──────── Data for analysis

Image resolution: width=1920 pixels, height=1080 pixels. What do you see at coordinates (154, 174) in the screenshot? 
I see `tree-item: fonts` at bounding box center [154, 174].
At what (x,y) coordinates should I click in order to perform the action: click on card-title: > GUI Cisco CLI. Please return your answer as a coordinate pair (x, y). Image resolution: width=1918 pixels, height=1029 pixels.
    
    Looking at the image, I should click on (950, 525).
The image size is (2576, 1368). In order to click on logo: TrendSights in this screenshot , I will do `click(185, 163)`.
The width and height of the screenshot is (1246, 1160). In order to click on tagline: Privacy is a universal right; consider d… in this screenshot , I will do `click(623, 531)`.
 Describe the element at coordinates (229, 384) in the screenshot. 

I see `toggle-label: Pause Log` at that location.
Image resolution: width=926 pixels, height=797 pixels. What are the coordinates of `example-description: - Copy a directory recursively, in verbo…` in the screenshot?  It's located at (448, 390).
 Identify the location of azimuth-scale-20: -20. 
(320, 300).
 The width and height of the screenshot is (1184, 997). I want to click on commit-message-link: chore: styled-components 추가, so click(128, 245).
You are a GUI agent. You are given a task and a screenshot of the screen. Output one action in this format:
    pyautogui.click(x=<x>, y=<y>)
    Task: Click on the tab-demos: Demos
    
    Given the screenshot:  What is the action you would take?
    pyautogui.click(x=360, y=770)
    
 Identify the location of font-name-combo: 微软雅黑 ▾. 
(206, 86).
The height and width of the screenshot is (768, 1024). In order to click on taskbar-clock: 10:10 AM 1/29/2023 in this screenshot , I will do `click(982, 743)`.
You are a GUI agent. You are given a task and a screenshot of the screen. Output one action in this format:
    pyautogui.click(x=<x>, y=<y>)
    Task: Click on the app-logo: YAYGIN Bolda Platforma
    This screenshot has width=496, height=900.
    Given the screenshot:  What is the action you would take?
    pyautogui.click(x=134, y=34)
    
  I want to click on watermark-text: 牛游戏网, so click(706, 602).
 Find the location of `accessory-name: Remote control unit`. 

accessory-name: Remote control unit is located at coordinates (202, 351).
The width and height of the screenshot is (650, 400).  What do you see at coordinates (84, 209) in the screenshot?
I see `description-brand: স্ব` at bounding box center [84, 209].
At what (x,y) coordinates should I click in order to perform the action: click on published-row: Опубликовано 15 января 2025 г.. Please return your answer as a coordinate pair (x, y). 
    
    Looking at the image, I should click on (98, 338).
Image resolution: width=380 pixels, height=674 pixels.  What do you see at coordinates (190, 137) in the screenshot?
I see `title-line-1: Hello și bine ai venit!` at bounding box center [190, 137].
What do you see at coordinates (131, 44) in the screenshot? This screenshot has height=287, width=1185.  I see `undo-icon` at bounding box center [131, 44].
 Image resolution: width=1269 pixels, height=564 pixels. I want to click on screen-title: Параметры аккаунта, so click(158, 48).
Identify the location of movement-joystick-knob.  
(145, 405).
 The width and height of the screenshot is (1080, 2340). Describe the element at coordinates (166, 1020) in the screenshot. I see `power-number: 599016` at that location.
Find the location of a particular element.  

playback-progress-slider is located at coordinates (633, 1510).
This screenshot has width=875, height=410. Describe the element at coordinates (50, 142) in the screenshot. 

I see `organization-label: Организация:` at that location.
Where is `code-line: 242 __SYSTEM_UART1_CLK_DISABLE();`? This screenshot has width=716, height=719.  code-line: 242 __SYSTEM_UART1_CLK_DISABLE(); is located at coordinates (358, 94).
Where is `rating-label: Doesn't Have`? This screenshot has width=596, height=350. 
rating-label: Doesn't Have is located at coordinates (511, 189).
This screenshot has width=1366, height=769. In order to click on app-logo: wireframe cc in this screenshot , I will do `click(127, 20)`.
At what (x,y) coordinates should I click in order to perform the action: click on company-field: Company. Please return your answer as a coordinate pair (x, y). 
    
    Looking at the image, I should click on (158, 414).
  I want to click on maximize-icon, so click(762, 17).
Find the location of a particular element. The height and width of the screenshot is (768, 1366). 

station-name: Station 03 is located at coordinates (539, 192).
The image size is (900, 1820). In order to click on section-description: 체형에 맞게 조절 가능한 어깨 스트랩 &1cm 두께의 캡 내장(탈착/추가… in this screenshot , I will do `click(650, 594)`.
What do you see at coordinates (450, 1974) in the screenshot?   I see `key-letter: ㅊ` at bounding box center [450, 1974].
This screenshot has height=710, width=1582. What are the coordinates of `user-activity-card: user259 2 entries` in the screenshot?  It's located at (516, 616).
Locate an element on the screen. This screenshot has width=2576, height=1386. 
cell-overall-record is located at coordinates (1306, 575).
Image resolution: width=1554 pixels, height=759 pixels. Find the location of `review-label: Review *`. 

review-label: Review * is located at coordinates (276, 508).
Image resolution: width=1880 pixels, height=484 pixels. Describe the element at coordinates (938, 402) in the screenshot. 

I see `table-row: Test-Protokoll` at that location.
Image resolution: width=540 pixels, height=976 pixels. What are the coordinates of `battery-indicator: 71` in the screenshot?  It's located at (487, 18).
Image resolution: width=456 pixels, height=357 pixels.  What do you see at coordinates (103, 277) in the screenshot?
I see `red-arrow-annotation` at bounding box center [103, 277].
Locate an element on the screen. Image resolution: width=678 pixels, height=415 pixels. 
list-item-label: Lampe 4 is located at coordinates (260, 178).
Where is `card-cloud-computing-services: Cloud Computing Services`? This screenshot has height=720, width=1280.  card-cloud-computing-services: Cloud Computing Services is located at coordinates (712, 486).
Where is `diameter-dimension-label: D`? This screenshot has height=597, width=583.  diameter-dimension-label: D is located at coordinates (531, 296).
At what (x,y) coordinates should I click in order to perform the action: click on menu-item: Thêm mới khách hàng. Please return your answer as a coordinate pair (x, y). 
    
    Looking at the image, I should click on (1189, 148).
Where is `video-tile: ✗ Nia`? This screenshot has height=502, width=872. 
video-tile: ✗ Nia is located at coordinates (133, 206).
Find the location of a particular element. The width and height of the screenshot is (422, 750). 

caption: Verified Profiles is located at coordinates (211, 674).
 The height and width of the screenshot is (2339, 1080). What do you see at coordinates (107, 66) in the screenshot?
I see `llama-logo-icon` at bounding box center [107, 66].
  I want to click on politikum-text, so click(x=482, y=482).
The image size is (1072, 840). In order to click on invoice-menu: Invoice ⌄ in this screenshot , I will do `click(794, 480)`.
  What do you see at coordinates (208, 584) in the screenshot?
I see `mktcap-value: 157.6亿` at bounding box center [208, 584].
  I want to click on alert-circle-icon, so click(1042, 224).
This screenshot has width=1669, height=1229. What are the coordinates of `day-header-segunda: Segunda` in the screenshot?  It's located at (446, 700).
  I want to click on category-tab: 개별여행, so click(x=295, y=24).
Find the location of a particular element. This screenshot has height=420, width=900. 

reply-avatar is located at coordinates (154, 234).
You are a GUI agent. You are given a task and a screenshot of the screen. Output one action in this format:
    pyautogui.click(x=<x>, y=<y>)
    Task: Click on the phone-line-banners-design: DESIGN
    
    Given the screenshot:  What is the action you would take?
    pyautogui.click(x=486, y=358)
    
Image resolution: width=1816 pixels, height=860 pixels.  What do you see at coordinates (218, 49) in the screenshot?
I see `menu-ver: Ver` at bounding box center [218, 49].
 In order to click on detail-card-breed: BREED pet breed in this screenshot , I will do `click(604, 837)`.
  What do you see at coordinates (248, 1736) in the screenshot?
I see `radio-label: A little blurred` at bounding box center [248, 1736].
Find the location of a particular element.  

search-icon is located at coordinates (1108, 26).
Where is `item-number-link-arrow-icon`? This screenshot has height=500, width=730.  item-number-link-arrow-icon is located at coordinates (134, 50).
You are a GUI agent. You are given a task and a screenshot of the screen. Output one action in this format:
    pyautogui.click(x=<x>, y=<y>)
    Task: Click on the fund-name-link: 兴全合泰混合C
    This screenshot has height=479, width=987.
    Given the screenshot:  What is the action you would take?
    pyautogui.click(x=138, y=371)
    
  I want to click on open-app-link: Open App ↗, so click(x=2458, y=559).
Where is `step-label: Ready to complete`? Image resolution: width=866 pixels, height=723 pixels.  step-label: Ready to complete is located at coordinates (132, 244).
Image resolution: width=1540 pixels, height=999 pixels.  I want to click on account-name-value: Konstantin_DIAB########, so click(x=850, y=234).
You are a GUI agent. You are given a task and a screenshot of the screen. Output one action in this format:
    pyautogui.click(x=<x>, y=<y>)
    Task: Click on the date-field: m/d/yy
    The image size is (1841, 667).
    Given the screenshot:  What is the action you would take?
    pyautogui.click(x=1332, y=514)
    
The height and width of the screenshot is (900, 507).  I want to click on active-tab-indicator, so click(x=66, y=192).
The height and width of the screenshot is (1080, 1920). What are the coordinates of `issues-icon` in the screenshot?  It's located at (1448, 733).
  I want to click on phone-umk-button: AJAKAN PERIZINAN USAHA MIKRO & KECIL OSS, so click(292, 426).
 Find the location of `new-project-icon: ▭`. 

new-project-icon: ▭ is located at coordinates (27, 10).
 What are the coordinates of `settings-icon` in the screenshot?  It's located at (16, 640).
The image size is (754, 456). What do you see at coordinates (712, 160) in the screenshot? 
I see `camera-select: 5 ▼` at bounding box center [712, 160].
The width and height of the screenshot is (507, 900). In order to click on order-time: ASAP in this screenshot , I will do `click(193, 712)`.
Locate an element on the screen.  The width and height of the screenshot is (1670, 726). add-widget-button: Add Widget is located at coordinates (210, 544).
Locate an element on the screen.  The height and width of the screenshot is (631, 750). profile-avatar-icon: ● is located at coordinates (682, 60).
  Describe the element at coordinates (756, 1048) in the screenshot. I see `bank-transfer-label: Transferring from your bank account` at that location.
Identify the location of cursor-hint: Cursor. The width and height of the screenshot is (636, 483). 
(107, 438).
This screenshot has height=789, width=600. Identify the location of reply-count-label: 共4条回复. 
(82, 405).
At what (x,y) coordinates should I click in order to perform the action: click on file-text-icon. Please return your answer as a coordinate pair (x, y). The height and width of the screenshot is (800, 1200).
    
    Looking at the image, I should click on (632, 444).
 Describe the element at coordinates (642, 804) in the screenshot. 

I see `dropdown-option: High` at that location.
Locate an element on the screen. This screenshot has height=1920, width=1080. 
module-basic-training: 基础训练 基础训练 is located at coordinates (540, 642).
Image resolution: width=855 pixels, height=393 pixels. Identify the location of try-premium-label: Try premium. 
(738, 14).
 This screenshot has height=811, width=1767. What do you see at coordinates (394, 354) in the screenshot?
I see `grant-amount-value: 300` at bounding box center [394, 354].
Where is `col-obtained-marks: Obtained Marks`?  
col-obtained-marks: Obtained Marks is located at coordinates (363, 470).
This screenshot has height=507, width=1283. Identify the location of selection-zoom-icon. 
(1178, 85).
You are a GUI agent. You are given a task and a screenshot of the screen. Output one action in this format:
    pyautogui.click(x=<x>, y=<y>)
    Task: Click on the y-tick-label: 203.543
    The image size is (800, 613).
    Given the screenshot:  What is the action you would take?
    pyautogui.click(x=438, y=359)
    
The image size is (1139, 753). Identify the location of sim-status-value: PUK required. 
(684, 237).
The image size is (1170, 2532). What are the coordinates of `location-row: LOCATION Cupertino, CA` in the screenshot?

────────────────

> **What the exercise asks**
Render the entries from the start through the line containing "center [154, 174]." as a Markdown table with columns Row and Line, numbering each row and omitting blank lines.

> **Problem solution**
| Row | Line |
|---|---|
| 1 | Image resolution: width=1920 pixels, height=1080 pixels. What do you see at coordinates (154, 174) in the screenshot?  |
| 2 | I see `tree-item: fonts` at bounding box center [154, 174]. |